随着代理人被预期广泛渗透企业与消费市场，其数量最终可能远超人类使用者，既有以人为中心的资安模式势必重新设计，代理人安全正迅速成为资安产业的核心议题。

市场关注焦点也转向身分识别安全领域，包括 Okta 与 CyberArk(CYBR-US)。身分识别定义了使用者与代理人可存取的资源与权限，Okta 高层指出，企业未来将能以极为细緻的方式，控管代理人在组织内外的行为，作为防止代理人失控的最后一道防线。

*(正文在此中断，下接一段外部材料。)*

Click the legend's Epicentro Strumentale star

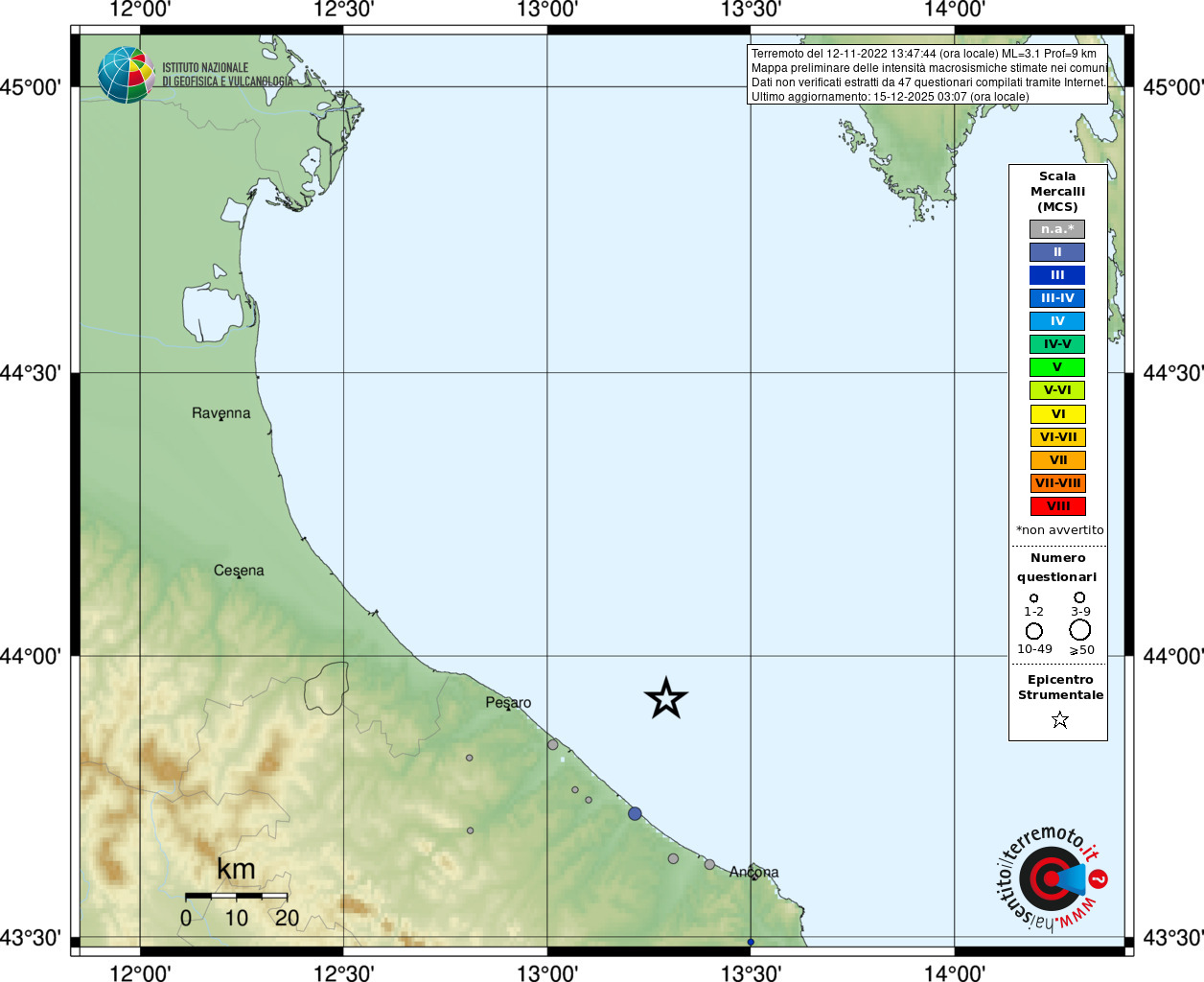pos(1059,719)
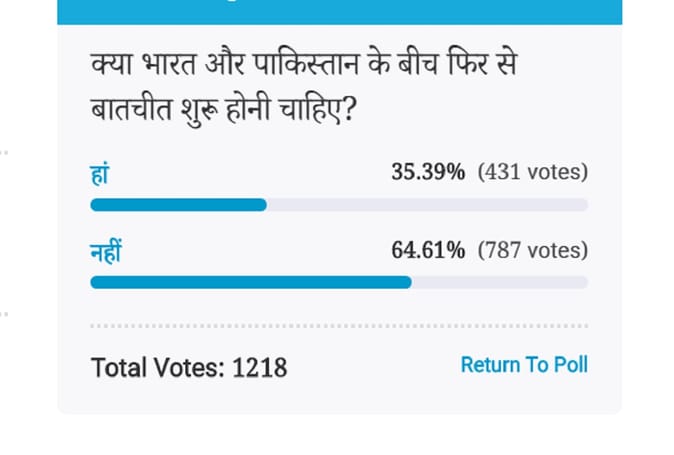The image size is (674, 455).
Task: Click the number 1218 in total votes
Action: point(260,368)
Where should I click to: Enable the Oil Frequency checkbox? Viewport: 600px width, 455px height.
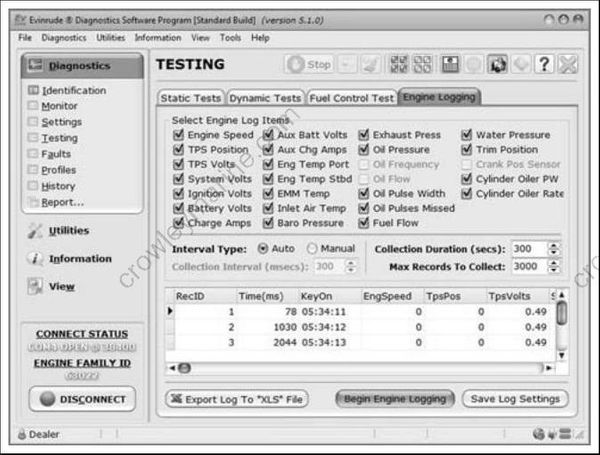(x=365, y=165)
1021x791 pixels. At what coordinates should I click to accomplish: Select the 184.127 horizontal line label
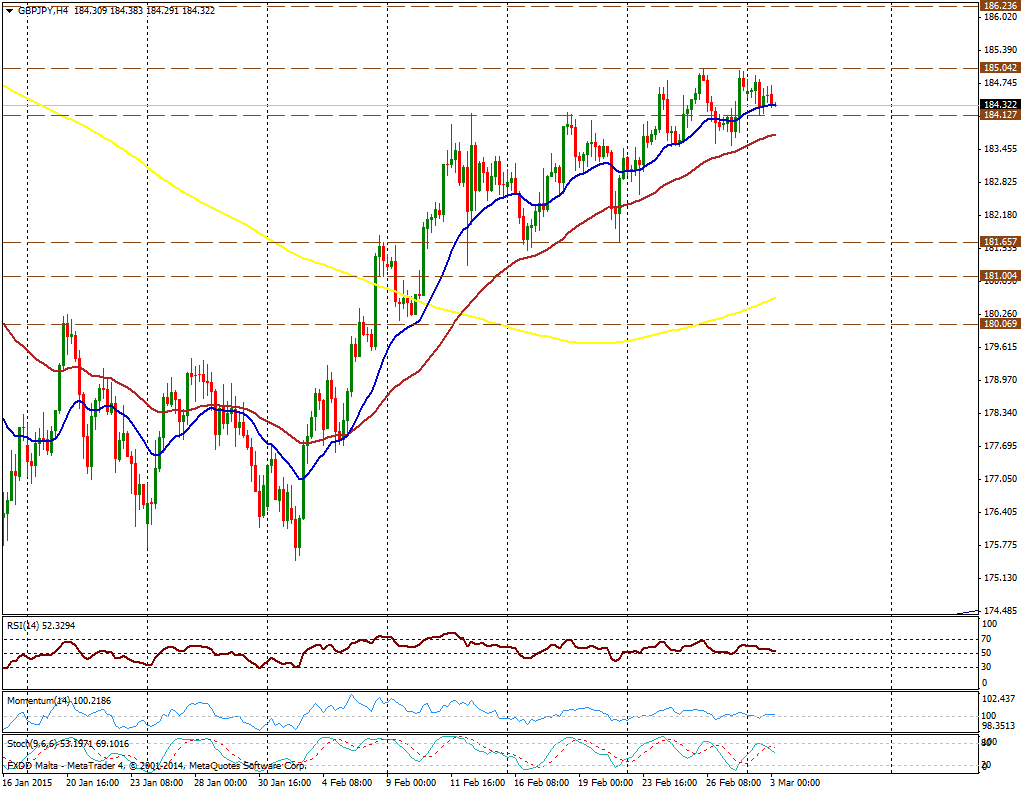pos(1000,116)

大型资安业者则积极扩张版图。Palo Alto Networks(PANW-US) 去年同意以 250 亿美元收购 CyberArk，将身分识别整合至其网路与云端安全平台。CrowdStrike 则自去年 9 月以来完成三起私募公司收购，引入可即时监控代理人异常行为的技术。

CrowdStrike 表示，新纳入的监控工具可在不大幅影响效能下，阻挡高达 99% 的攻击，但在资安标準中仍不足以视为成功，必须结合既有端点防护与身分安全机制。该公司 1 月再宣布收购 SGNL 与 Seraphic Security，分别强化身分控管与浏览器防护。

随着资讯安全从以人为核心，逐步转向以代理人为中心，产业正站在关键转折点。这既为既有龙头提供深化优势的机会，也为无历史包袱的新创公司创造重新定义资安架构的空间，资安产业的竞争与洗牌，预料将自今年起明显加速。